--Teva's sales and earnings fall on increased competition
--Company points to new product launches
--CEO Jeremy Levin says investors haven't yet become comfortable
with new strategy
(Updates throughout with details and company comment.)
By Joseph Walker
Teva Pharmaceutical Industries Ltd.'s (TEVA) first-quarter
earnings fell 27% as the drug maker saw a sharp drop in
generic-medicine sales and increased competition for its alertness
drug Provigil.
Israeli-based Teva, led by Chief Executive Jeremy Levin, is in
the midst of a transition as it looks to cut costs, divest noncore
assets and focus on small- to mid-size acquisitions. Investors have
so far been skeptical, and Teva shares have fallen 22% since Mr.
Levin took over the company last May.
The company's biggest-selling drug, Copaxone for multiple
sclerosis, is expected to face increased pressure from a recently
launched competitor from Biogen Idec Inc. (BIIB). Copaxone sales
soared 17% to $1.06 billion in the first quarter, driven largely by
price and unit volume increases in the U.S.
Teva said it had sought U.S. regulatory approval for a
less-frequent dosing schedule of Copaxone, which could make it more
competitive with Biogen's drug. The company expects the U.S. Food
and Drug Administration to make a decision in the first quarter of
2014.
Other areas of the company's business, however, suffered. Sales
of Provigil, a branded drug that improves concentration and is used
to treat sleeplessness, plunged 92% to $24 million after losing
U.S. patent protection last year. Sales of Teva's generic drugs
fell 12% to $2.31 billion as the result of increased
competition.
Overall revenue fell 3.9% to $4.9 billion, slightly above
analysts' average expectation of $4.85 billion.
Teva's American depository shares were recently down 36 cents at
$37.53.
Teva has grown through a series of acquisitions to become the
world's largest maker of generic drugs and has diversified into
nongeneric businesses, such as over-the-counter medicines and
patent-protected, branded drugs.
Mr. Levin also unveiled plans in December to reshape the drug
maker, reduce annual costs by up to $2 billion over the next five
years and sharpen the focus of Teva's research-and-development
pipeline. The company expects to realize benefits from the
cost-cutting, including the closing of a California facility,
between 2014 and 2017.
Teva also pointed to new drug launches, including a generic--or
biosimilar--version of Amgen Inc.'s (AMGN) anti-infection drug
Neupogen later this year. On Wednesday, the company won a ruling
from the FDA that will allow women 15 years of age and older to
purchase its Plan B contraceptive pill without a prescription.

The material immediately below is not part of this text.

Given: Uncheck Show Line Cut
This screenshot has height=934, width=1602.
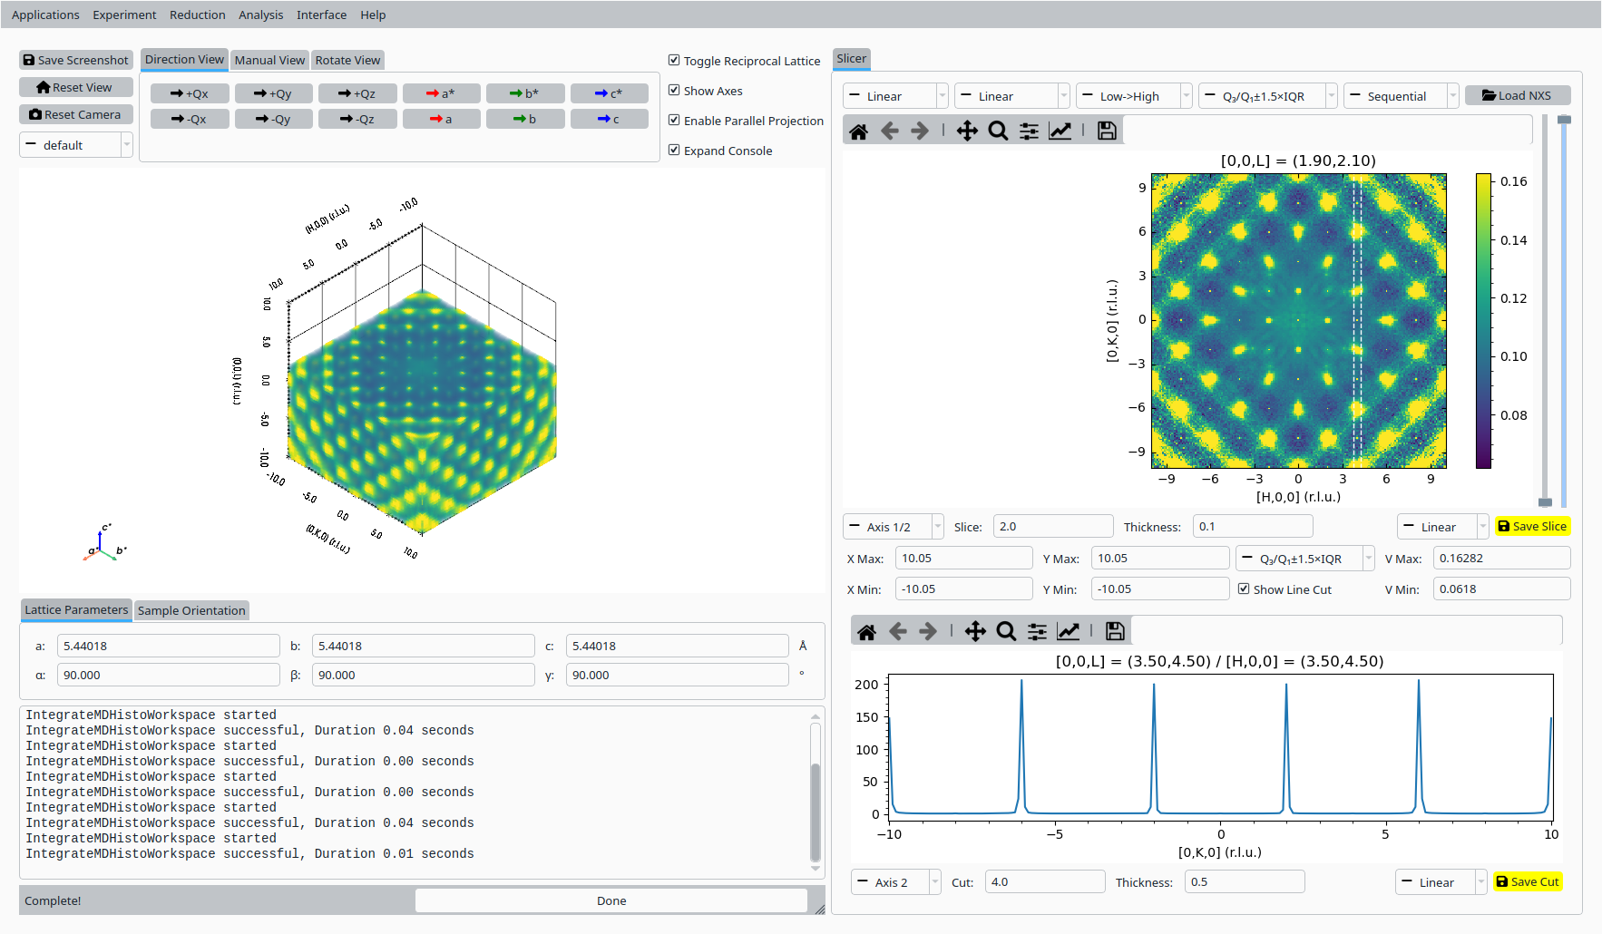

During a conference call with analysts, Mr. Levin said some
investors were still uncomfortable with the organizational and
strategic changes he has made, which has had a negative impact on
the company's stock price.
"This is a sophisticated company that's undergoing significant
change," Mr. Levin said. "It is very difficult for people to look
back and understand as you walk away from essentially a top-line
driven strategy driven by acquisitions."
For the first quarter, Teva reported a profit of $630 million,
or 74 cents a share, down from $859 million, or 97 cents a share, a
year earlier. Excluding restructuring, acquisition and other items,
adjusted per-share earnings fell to $1.12 a share from $1.47.
Analysts polled by Thomson Reuters had forecast earnings of $1.10 a
share.
--Melodie Warner contributed to this article.